### [The records]
*** Begin section ***

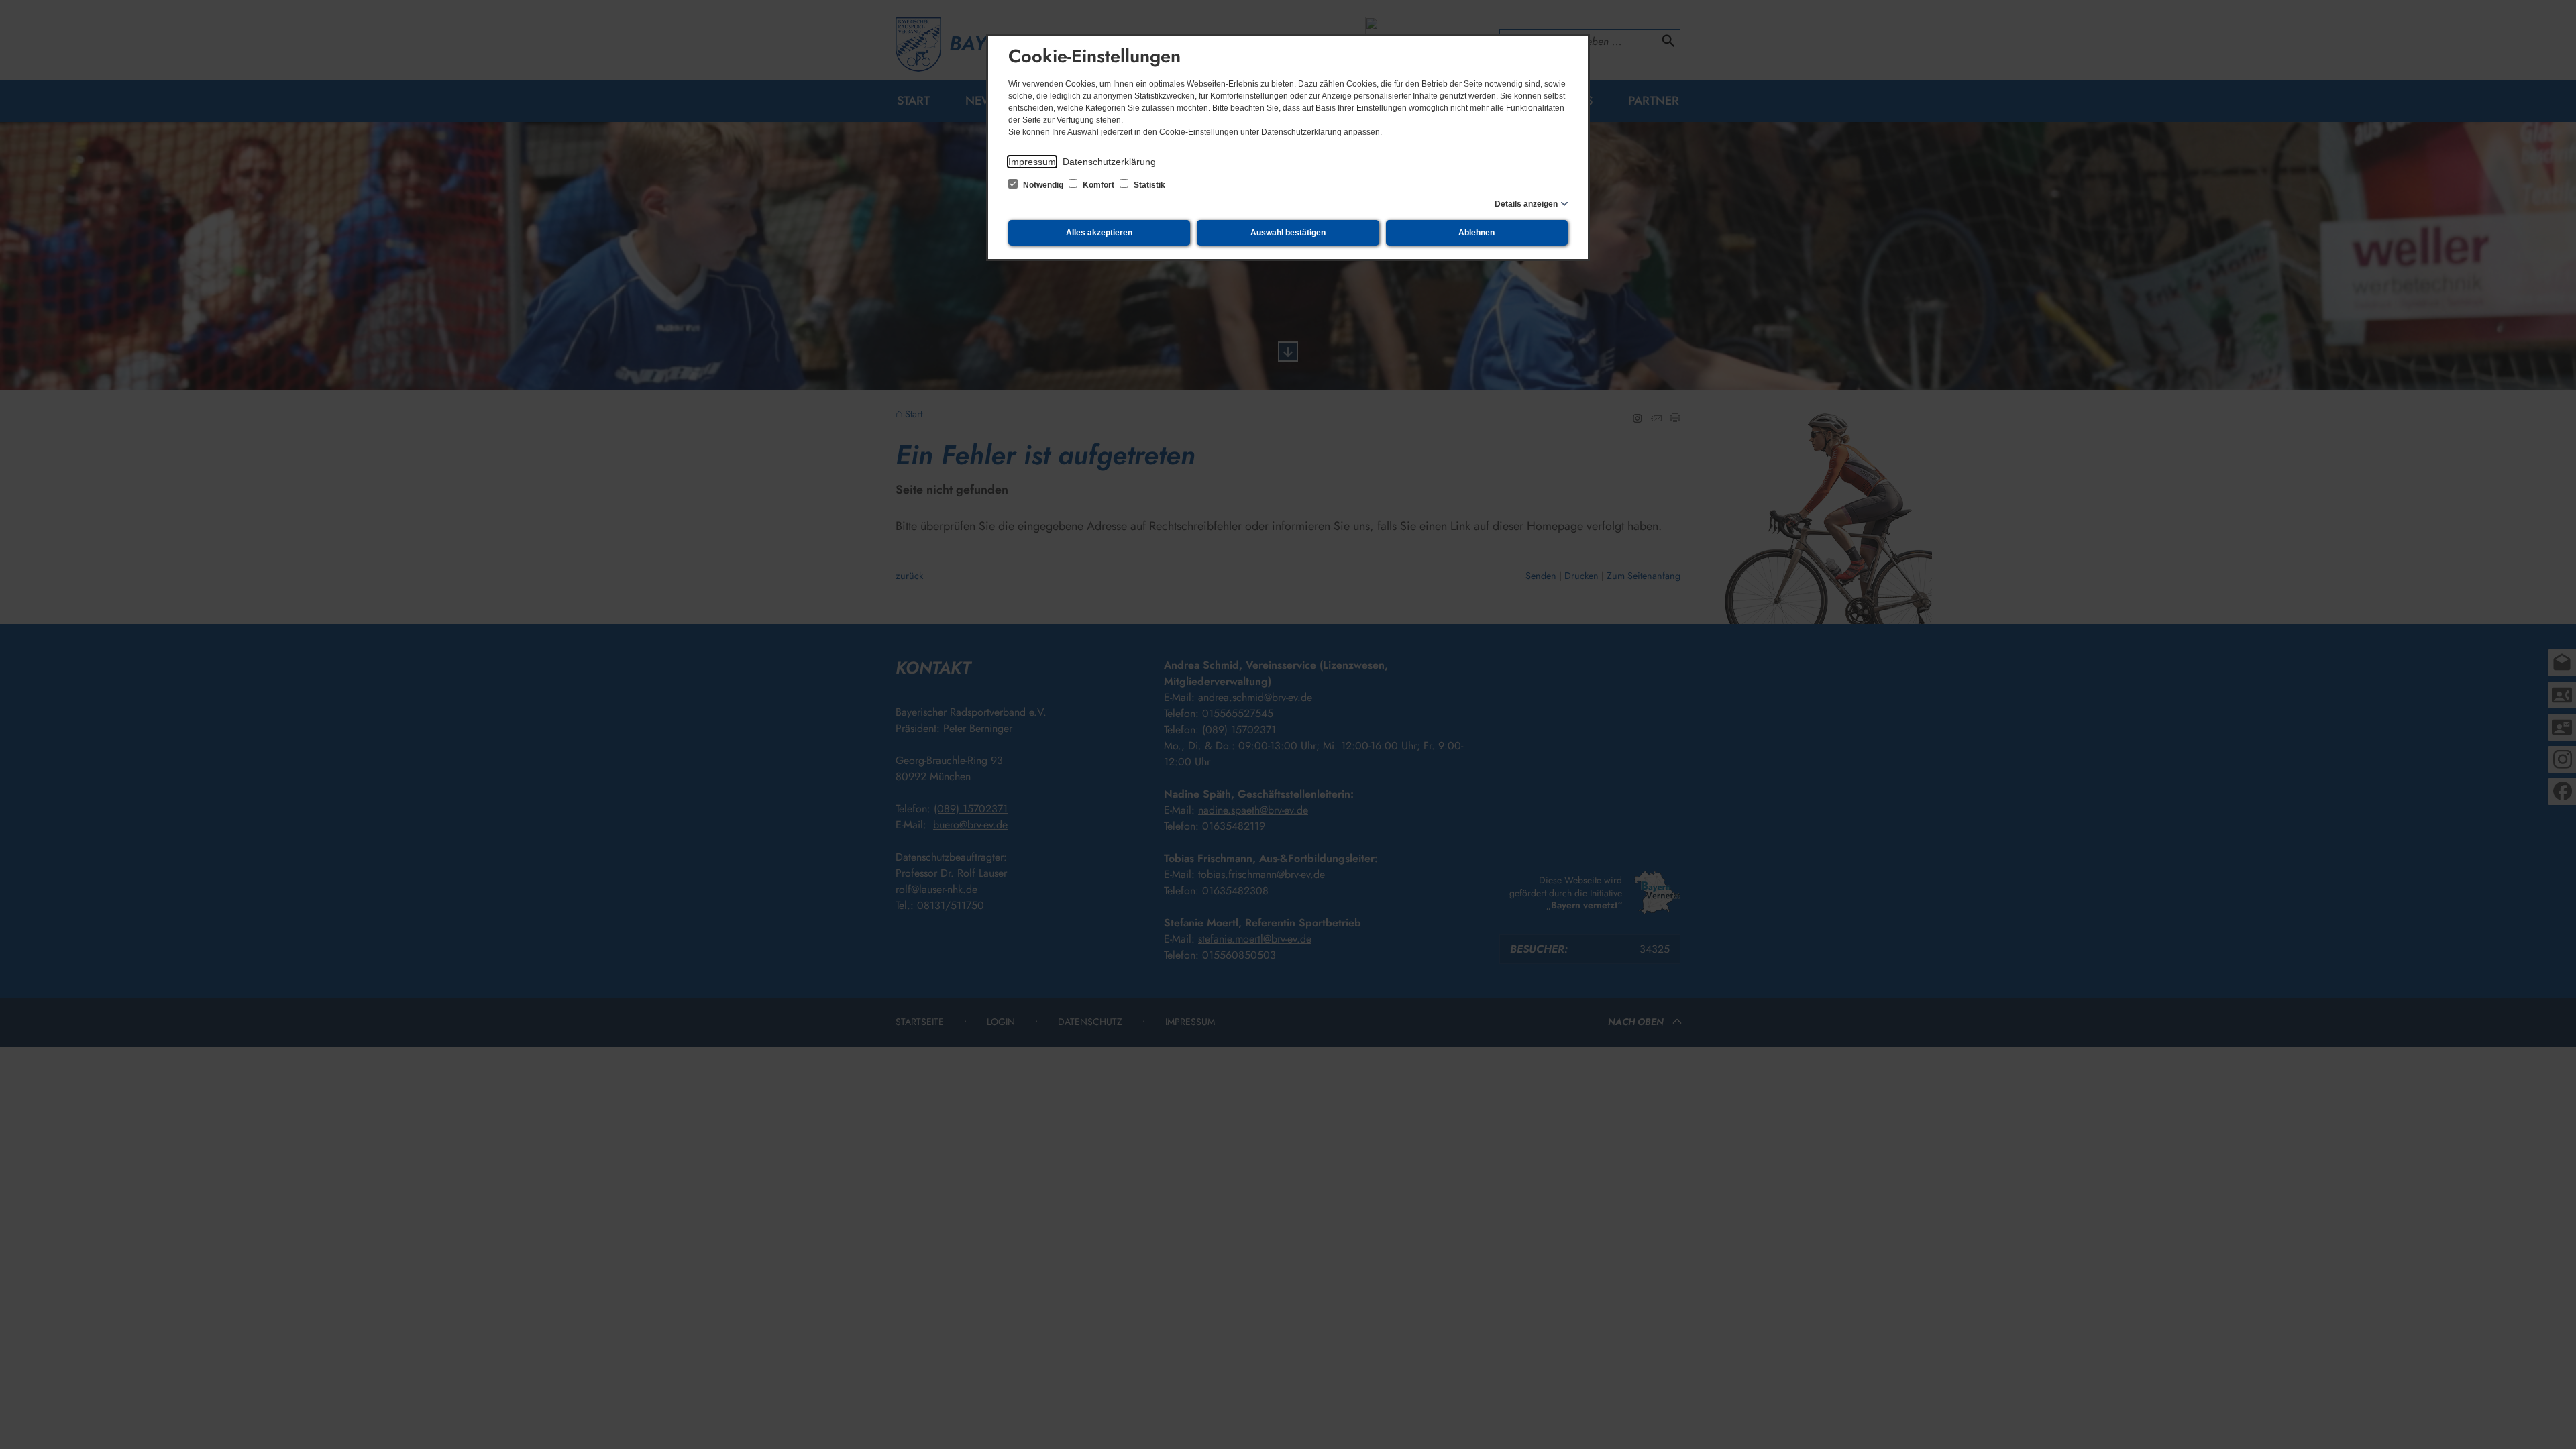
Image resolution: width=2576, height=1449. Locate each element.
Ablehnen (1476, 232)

*** End section ***
*** Begin section ***

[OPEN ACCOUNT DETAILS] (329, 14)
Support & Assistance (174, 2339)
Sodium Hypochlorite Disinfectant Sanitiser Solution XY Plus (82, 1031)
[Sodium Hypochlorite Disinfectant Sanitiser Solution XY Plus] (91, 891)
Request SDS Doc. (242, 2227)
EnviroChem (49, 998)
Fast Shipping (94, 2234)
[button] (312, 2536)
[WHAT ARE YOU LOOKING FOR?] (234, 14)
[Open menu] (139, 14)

*** End section ***

### [Task item]
Check each line of the listing for the word "Disinfectant". Report how many lines have it, and nothing more.

### [Task output]
2